Data scientist toolbox
Reading data from excel
Excel format is popular in analysis and data science. Pandas reads the excel data well, but sometimes you would like to specify data types. How can you do that?
Let’s assume your data looks like this
As you can see, pandas read all data as int, despite the first column should be text, the second short and the third digital 10.2. How we can force reading data in such a format.
Pandas data types
We can use command dtype with a dictionary for all or selected columns. But what are the types you can use in data science? Pandas datatypes correspond to Numpy detailed datatypes, but for most cases it is enough to use following datatypes: object, int, float, datetime, bool. As mentioned, you can use Numpy ones: object (str, np.string_, np.unicode_), for int (np.int_, np.int8, np.int16, np.int32, np.int64, np.uint8, np.uint16, np.uint32, np.uint64), and for float (np.float16, … 32, … 64),
pd.read_excel('file_name.xlsx', dtype={'Customer': str, 'Zip code': np.int32, 'Credit limit': float})
Data columns (total 3 columns):
# Column Non-Null Count Dtype
--- ------ -------------- -----
0 Customer 4 non-null object
1 Zip code 4 non-null int32
2 Credit limit 4 non-null float64
dtypes: float64(1), int32(1), object(1)
memory usage: 208.0+ bytes
We no only get data in format we want, but also optimased memory usage.
Currency display formatting
The question remains what data type for currency you should use? It is still float for internal representation, and this format displays.

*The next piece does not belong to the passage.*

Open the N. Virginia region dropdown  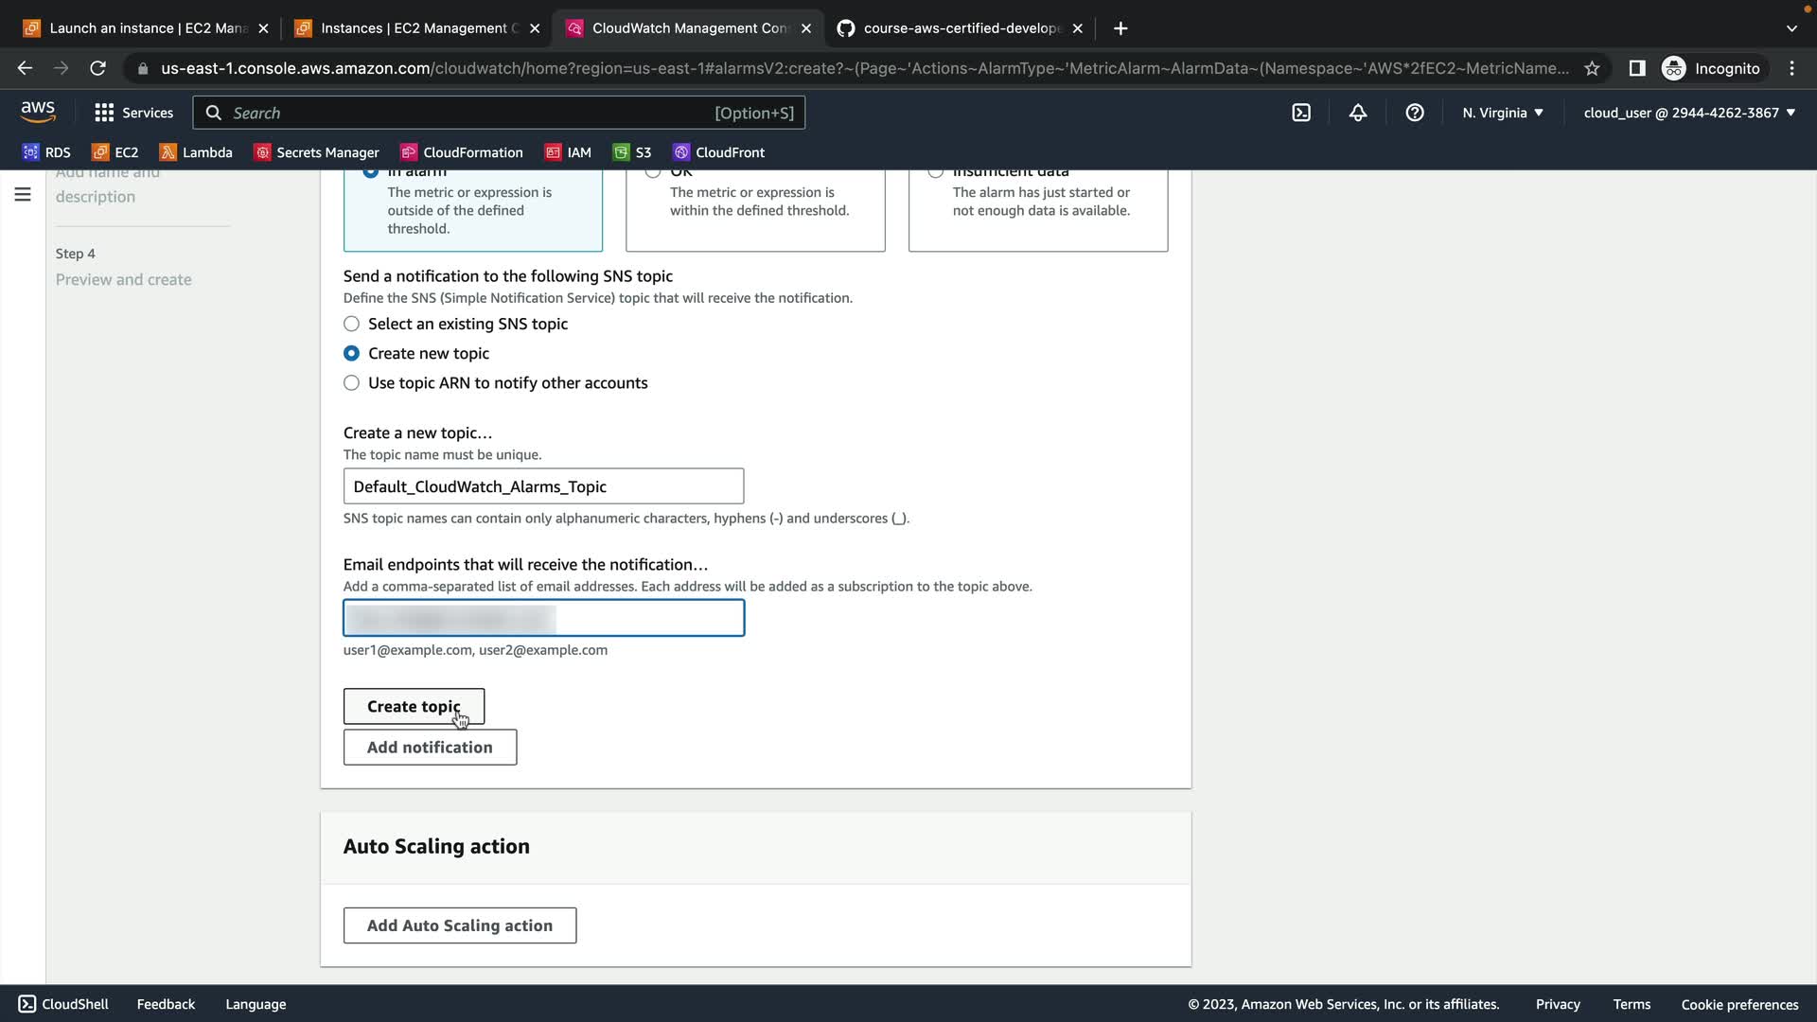(x=1502, y=113)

Type “object” means “string”. You need to distinguish between the underlying data (e.g., the integer 1234) and its (string) representation e.g., 1,234. Pandas allows you to define custom formatters on a per-column basis. You should store integer data as integer data and define a custom formatter for it.
pd.options.display.float_format = '{:6.2f}'.format
pd.options.display.float_format = '{:,}'.format
pandas.io.formats.format.IntArrayFormatter
After that you got results
Customer Zip code Credit limit
0 00123 20345 120,000.00
1 00362 21890 10,000.00
2 00467 34020 20,000.00
3 00234 34300 30,000.00
There are 5 basic numerical types representing booleans (bool), integers (int), unsigned integers (uint) floating point (float) and complex. Those with numbers in their name indicate the bitsize of the type (i.e. how many bits are needed to represent a single value in memory). Some types, such as int
and intp
, have differing bitsizes, dependent on the platforms (e.g. 32-bit vs. 64-bit machines). This should be considered when interfacing with low-level code (such as C or Fortran) where the raw memory is addressed.
And that is it. Happy coding.